By contrast, other authors [5, 19] have reported on the use of IMRT to administer a reduced dose to critical structures such as the rectum and PB. These techniques have the potential to improve the preservation of potency further by minimizing the bulb dose.

Moreover, the incorporation of adaptive image-guided radiotherapy (IGRT) reduces the risk of a geometric miss and results in excellent biochemical control and low toxicity to organs at risk [20].

Since 2009, patients with localized prostate cancer have been treated in our department with IGRT with daily correction of the target position based on kilovoltage imaging of implanted prostatic fiducial markers and the definition and delineation of PB and CTV by 3T-MRI images

Sildenafil improves the erectile function in 71% of patients with radiation-induced ED [21]. It is likely that sparing the PB during radiotherapy will improve the efficacy of such medical therapies for impotence.

Larger studies with longer follow-up are required to definitively prove our working hypothesis. The preliminary data for patients treated in the RTOG Trial 9406 also revealed a correlation between the dose to the PB and an increased risk of impotence beyond 2 years [13].

Conclusion

Our data suggest that a dose–volume relationship may exist between the dose to the PB and radiation-induced impotence. There was a significant decrease in self-reported scores from baseline at 6 months after EBRT compared to degradation from 6 to 24 months. Moreover, in agreement with other investigators, there was a correlation between the self-reported score after radiotherapy and the self-reported score before the initiation of treatment [22, 23]. This information can help patients to have realistic expectations of the treatment outcomes.

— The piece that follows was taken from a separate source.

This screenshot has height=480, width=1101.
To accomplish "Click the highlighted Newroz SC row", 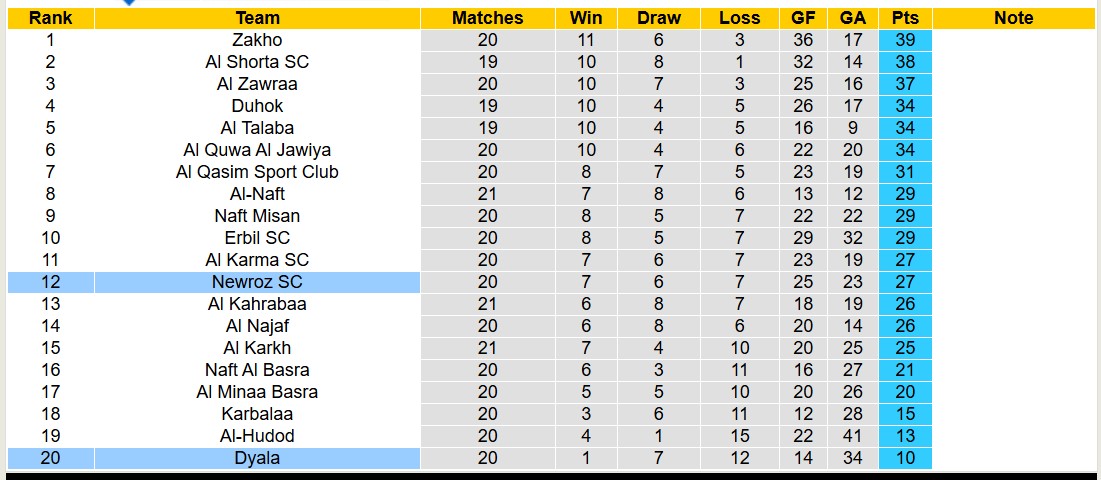I will pos(257,282).
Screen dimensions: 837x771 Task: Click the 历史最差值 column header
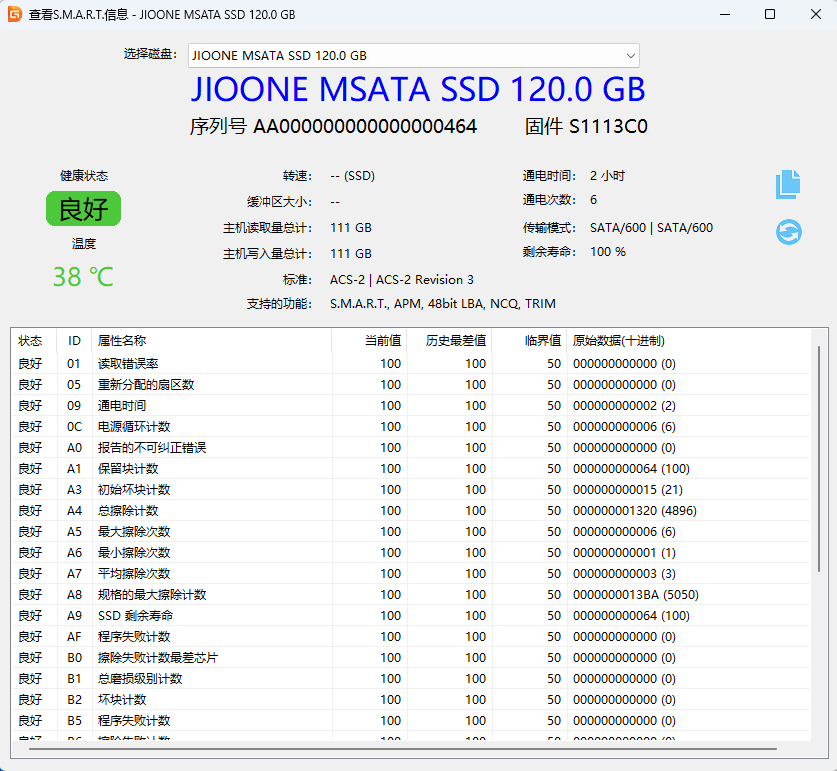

Since a Dmean of 50 Gy or more is associated with a significant risk of ED, we propose a threshold dose for preservation of potency between 45 and 40 Gy. Longer follow-up is needed to validate our results, as potency appears to decrease with time after radiotherapy [10]. We hope to incorporate the findings from this study into the development of future studies looking at refining the dose constraints for the PB and associated proximal penile tissue for high-dose IMRT with gold fiducial markers.